Understanding the influence of Mg doping for the stabilization of capacity and higher discharge voltage of Li- and Mn-rich cathodes for Li-ion batteries

Abstract

Although Li- and Mn-rich layered cathodes exhibit high specific capacity, the cathode materials of the general formula Li_1+x[Ni_yMn_zCo_w]O₂ (x + y + z + w = 1) suffer from capacity fading and discharge-voltage decay during prolonged cycling, due to the layered-to-spinel transformation upon cycling to potentials higher than 4.5 V vs. Li. In this paper, we study the effect of Mg doping (by partial replacement of Mn ions) on the electrochemical performance of Li- and Mn-rich cathodes in terms of specific capacity, capacity retention and discharge voltage upon cycling. Mg-doped Li- and Mn-rich Li_1.2Ni_0.16Mn_0.54Mg_0.02Co_0.08O₂ and Li_1.2Ni_0.16Mn_0.51Mg_0.05Co_0.08O₂ cathode materials were synthesized by a self-combustion reaction (SCR), and their electrochemical performance in Li-ion batteries was tested. The replacement of a small amount of Mn ions by Mg ions in these materials results in a decrease in their specific capacity. The doping of a small amount of Mg (x = 0.02) resulted only in the stabilization of the capacity, whereas a greater amount (x = 0.05) resulted in improved capacity retention and discharge voltage upon cycling. Li_1.2Ni_0.16Mn_0.51Mg_0.05Co_0.08O₂ exhibits a low specific capacity of about 160 mA h g⁻¹, which increases and then stabilizes at about 230 mA h g⁻¹, and finally decreases to 210 mA h g⁻¹ during 100 cycles.

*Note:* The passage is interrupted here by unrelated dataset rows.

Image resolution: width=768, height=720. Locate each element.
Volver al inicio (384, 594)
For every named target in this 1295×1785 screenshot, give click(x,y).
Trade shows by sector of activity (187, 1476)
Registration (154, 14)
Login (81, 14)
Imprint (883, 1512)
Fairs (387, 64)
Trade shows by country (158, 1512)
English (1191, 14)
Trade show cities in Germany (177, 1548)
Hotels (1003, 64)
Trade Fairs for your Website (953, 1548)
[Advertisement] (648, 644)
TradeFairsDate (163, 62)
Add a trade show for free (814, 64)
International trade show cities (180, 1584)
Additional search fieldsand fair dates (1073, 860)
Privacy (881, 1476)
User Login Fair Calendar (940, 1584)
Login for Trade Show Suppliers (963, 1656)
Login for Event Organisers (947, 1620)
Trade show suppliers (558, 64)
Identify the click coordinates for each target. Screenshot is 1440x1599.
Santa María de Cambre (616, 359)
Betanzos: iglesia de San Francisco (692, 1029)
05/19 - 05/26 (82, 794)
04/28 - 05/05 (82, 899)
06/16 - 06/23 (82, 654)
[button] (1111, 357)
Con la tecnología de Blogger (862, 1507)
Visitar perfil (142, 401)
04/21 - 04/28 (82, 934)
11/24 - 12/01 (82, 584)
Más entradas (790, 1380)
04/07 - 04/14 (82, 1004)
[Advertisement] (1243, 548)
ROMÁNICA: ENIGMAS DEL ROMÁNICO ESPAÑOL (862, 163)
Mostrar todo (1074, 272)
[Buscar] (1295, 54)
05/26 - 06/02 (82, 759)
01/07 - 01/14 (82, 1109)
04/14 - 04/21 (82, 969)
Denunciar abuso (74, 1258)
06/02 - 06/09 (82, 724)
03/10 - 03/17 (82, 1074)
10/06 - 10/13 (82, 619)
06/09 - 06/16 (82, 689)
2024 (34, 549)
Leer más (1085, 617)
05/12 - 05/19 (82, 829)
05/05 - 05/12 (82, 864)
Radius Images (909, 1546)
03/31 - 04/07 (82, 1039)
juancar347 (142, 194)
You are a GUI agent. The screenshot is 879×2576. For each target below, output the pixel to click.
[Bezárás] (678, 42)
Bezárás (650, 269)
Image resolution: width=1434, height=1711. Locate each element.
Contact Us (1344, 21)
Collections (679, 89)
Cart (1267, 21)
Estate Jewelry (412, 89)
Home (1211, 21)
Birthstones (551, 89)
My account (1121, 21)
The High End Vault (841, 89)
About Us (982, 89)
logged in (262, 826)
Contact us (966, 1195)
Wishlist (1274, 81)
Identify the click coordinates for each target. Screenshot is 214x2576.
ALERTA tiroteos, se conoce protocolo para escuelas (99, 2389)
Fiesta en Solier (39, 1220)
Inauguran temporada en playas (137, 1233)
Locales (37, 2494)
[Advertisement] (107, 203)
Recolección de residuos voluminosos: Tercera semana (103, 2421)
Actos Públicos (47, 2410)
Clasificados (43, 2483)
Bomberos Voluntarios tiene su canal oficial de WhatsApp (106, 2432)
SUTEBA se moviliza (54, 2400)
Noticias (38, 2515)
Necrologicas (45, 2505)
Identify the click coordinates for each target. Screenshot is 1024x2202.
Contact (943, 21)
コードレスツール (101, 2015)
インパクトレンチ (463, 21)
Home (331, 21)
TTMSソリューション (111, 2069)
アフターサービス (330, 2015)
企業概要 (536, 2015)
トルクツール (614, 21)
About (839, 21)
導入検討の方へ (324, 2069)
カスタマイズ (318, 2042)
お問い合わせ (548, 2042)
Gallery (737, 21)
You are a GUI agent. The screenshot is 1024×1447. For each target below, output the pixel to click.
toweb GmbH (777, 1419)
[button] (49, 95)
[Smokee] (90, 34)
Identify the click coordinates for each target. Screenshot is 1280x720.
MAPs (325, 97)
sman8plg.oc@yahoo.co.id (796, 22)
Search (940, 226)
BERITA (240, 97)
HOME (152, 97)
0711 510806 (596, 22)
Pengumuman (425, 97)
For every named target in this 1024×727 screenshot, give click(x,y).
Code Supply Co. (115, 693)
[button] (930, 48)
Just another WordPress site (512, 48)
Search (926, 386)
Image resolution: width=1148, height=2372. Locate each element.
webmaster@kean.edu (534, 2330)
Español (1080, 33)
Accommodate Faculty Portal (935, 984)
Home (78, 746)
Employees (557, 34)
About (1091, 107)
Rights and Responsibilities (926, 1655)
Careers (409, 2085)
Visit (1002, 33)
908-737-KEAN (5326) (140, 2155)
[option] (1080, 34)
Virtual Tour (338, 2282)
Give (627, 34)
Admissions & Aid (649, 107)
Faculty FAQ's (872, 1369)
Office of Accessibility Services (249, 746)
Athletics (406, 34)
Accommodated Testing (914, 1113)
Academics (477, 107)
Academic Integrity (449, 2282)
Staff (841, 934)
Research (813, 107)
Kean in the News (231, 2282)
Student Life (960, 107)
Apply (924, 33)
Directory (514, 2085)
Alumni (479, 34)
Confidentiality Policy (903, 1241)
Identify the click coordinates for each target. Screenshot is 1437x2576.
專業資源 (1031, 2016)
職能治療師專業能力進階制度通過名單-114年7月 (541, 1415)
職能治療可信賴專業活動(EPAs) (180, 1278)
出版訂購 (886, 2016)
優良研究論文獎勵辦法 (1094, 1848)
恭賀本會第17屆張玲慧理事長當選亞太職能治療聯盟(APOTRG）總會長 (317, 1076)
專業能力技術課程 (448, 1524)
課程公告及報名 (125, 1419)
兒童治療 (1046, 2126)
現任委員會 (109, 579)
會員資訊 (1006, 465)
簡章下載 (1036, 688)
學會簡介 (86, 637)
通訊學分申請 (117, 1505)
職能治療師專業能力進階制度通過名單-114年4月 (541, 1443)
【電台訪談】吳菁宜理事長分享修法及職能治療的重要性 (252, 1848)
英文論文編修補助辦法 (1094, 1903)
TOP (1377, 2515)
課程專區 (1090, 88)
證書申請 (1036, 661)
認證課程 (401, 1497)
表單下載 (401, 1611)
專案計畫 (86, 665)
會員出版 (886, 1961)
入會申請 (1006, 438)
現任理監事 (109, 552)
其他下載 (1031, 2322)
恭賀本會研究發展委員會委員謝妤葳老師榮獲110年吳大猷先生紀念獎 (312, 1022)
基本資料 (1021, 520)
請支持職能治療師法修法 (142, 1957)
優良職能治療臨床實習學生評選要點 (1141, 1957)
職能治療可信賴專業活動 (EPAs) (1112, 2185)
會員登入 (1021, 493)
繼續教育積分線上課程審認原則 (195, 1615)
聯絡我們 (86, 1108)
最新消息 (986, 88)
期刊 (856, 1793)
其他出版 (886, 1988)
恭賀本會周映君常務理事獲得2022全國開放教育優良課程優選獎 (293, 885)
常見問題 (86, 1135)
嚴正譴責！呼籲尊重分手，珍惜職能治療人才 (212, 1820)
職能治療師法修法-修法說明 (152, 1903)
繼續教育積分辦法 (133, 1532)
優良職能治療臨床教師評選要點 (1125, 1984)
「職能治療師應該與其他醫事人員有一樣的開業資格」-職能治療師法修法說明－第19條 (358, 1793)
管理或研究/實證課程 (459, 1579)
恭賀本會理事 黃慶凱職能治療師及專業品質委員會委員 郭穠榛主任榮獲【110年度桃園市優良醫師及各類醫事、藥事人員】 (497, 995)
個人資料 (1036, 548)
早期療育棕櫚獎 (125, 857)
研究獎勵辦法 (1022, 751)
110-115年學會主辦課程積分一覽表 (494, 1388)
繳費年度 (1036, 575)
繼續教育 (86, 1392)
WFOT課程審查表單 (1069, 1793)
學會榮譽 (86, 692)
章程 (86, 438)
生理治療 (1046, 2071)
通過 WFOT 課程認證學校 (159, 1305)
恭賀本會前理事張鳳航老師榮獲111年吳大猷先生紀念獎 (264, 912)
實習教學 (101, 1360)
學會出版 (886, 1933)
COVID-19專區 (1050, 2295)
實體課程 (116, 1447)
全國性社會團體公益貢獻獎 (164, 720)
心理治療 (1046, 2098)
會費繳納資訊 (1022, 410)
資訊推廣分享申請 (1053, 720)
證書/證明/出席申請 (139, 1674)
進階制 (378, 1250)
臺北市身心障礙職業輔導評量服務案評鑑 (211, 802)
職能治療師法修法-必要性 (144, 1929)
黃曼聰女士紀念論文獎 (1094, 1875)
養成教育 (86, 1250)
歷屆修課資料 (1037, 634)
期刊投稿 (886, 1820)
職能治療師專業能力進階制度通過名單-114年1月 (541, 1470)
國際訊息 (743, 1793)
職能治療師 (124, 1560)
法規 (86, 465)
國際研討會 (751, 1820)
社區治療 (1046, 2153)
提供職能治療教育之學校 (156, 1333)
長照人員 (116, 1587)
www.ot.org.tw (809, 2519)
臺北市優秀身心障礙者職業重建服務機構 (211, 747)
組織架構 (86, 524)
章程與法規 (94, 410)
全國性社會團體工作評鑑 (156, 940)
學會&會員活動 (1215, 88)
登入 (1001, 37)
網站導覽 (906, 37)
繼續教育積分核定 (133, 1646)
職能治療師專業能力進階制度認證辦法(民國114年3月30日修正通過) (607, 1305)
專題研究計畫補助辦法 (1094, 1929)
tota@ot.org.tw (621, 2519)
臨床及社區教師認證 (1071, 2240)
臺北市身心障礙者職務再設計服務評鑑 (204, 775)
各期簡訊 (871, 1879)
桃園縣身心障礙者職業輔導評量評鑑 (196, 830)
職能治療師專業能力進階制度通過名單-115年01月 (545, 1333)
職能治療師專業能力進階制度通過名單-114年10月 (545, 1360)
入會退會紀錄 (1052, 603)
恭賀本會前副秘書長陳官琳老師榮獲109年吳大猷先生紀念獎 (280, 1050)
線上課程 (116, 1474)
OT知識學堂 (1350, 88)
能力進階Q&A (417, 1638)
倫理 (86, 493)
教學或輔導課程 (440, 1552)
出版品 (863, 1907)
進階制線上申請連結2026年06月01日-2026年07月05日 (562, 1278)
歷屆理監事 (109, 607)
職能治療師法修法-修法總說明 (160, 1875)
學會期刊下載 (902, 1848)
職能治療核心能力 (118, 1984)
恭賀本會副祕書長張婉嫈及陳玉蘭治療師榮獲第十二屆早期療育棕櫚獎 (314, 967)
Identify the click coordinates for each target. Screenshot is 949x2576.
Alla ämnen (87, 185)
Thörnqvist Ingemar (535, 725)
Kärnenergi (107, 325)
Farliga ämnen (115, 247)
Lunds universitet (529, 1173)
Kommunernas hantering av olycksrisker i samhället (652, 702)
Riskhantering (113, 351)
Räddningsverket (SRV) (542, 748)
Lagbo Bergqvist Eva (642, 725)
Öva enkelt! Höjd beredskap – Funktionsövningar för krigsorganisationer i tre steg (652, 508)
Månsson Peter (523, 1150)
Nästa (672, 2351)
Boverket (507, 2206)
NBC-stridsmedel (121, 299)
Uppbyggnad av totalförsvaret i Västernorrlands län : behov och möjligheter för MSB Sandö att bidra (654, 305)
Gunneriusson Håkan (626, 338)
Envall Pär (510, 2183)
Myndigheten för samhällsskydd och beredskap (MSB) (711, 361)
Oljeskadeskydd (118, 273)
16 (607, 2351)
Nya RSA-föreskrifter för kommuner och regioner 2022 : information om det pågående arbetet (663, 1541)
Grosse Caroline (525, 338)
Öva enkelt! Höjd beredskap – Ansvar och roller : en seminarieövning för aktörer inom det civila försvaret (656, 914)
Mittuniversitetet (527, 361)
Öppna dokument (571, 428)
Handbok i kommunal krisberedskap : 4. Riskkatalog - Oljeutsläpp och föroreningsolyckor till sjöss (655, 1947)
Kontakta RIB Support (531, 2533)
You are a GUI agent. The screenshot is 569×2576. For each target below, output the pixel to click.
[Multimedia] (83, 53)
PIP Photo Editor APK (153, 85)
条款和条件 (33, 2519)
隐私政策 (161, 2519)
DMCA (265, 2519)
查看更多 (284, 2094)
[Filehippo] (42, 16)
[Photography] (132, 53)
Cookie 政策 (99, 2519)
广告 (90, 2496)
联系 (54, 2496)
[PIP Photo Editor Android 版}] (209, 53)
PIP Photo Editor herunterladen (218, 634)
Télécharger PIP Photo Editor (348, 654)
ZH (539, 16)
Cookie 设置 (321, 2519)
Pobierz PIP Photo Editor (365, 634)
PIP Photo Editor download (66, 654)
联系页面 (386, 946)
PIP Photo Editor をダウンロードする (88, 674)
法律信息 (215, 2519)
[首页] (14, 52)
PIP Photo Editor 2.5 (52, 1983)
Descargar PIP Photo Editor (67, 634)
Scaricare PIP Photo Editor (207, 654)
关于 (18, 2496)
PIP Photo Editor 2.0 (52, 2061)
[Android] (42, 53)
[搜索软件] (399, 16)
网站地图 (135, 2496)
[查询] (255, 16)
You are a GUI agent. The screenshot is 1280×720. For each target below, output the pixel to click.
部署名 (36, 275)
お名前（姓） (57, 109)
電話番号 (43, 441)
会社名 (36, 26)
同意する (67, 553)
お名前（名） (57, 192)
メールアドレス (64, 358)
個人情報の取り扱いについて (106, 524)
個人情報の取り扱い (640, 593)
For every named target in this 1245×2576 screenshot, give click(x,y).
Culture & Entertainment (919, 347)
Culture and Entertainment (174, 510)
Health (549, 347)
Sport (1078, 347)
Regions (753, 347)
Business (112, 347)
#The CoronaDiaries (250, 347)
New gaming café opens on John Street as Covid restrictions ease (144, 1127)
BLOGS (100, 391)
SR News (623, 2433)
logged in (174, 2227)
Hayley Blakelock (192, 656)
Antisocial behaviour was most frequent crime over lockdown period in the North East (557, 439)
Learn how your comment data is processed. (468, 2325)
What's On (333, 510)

The substitution of Mg for Mn (x = 0.05) results in a higher discharge voltage than the other two cathode materials examined in this study. Structural analysis of the cycled electrodes suggests that Mg suppresses the activation of Li₂MnO₃ during the initial cycling, and hence, partially prevents layered-to-spinel transformation, resulting in a better electrochemical performance of the Mg-doped cathode material as compared to the undoped material.